The protophobic X-boson coupled to quantum electrodynamics

The possible origin of an $X$-boson having a mass value around $17 \, \mbox{MeV}$ had motivated us to investigate its interaction with leptons of QED. This new hypothetical particle can possibly be a candidate to describe the so called fifth interaction, in a new physics scenario beyond the Standard Model. The model of the $X$-boson interacting with QED is based on a $U(1) \times U'(1)$ symmetry, where the group $U'(1)$ is attached to the $X$-boson, with a kinetic mixing with the photon. The Higgs sector was revisited to generate the mass for the new boson.
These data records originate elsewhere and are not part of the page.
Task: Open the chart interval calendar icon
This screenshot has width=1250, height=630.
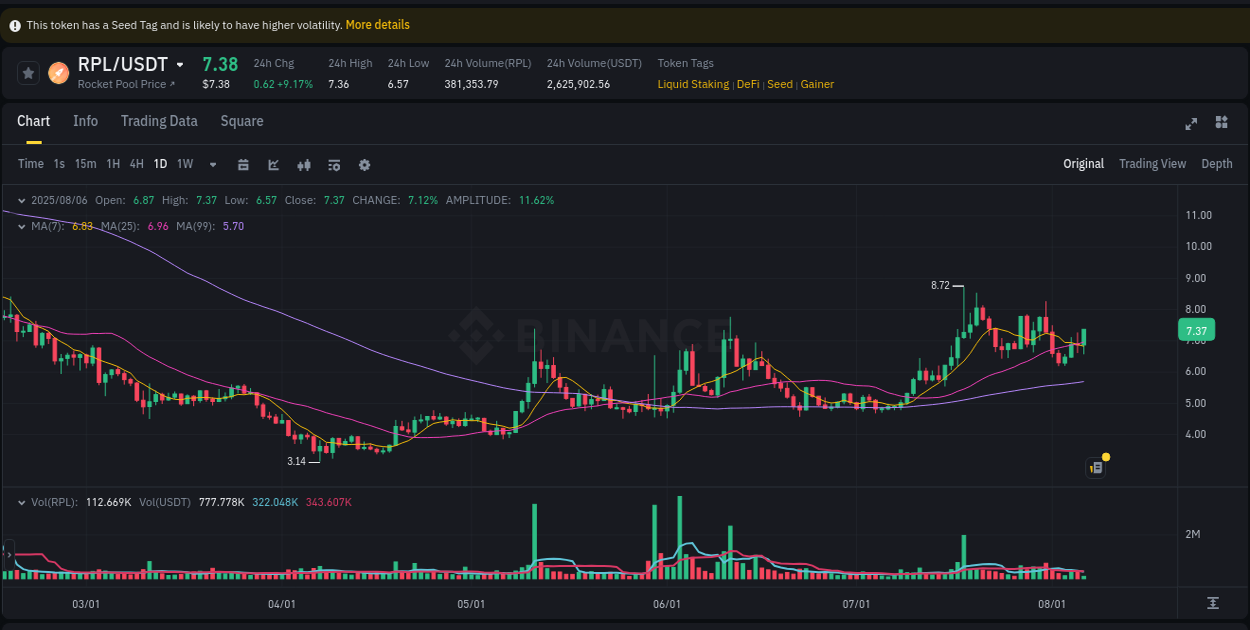Action: 243,163
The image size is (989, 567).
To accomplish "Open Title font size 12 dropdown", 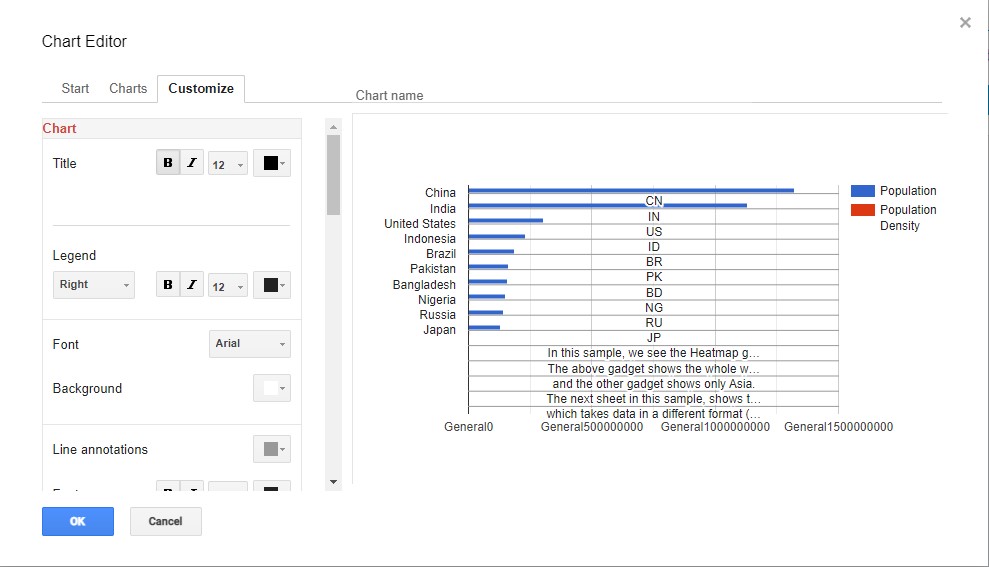I will coord(227,164).
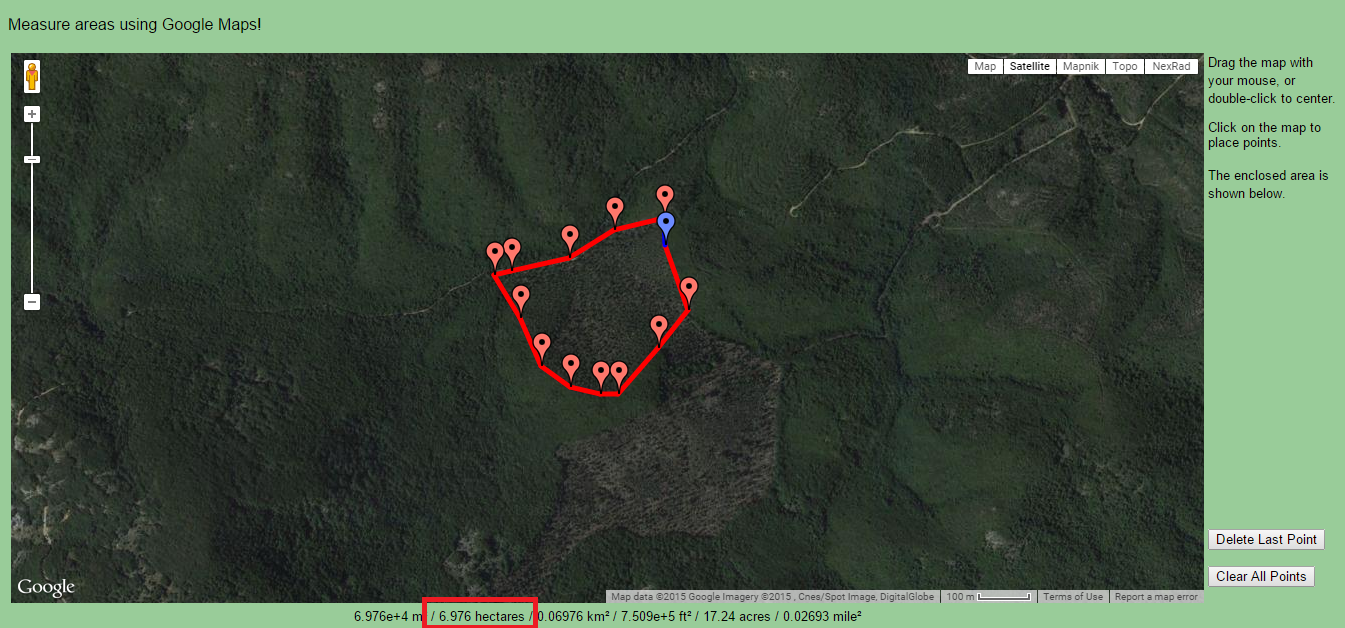Switch to Satellite view type
The image size is (1345, 628).
(x=1029, y=66)
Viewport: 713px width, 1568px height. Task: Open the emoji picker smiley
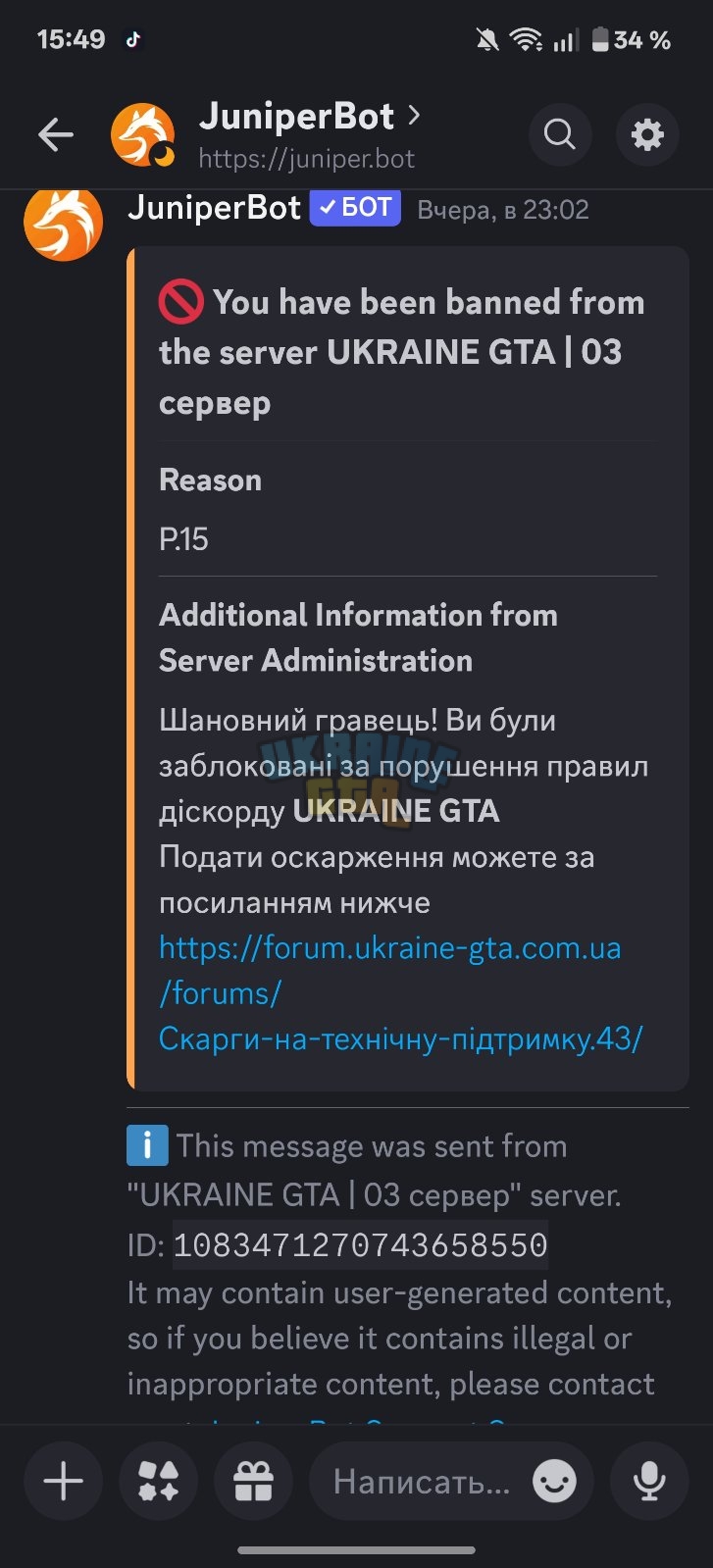[x=555, y=1481]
Thus, the mass of $17 \, \mbox{MeV}$ fixes a vacuum expected value scale. Thereby, we could estimate the mass of the hidden Higgs field through both the VEV-scale and the Higgs' couplings. A model of QFT was constructed in a renormalizable gauge, and we analyzed its perturbative structure. After that, the radiative correction of the $X$-boson propagator has been calculated at one loop approximation to yield the Yukawa potential correction. The form factors associated with the QED-vertex correction were calculated to confirm electron's anomalous magnetic moment together with the computation of the interaction magnitude. The muon case was discussed. Furthermore, we have introduced a renormalization group scheme to explore the current $X$-boson mass and its coupling constant with the leptons of the Standard Model.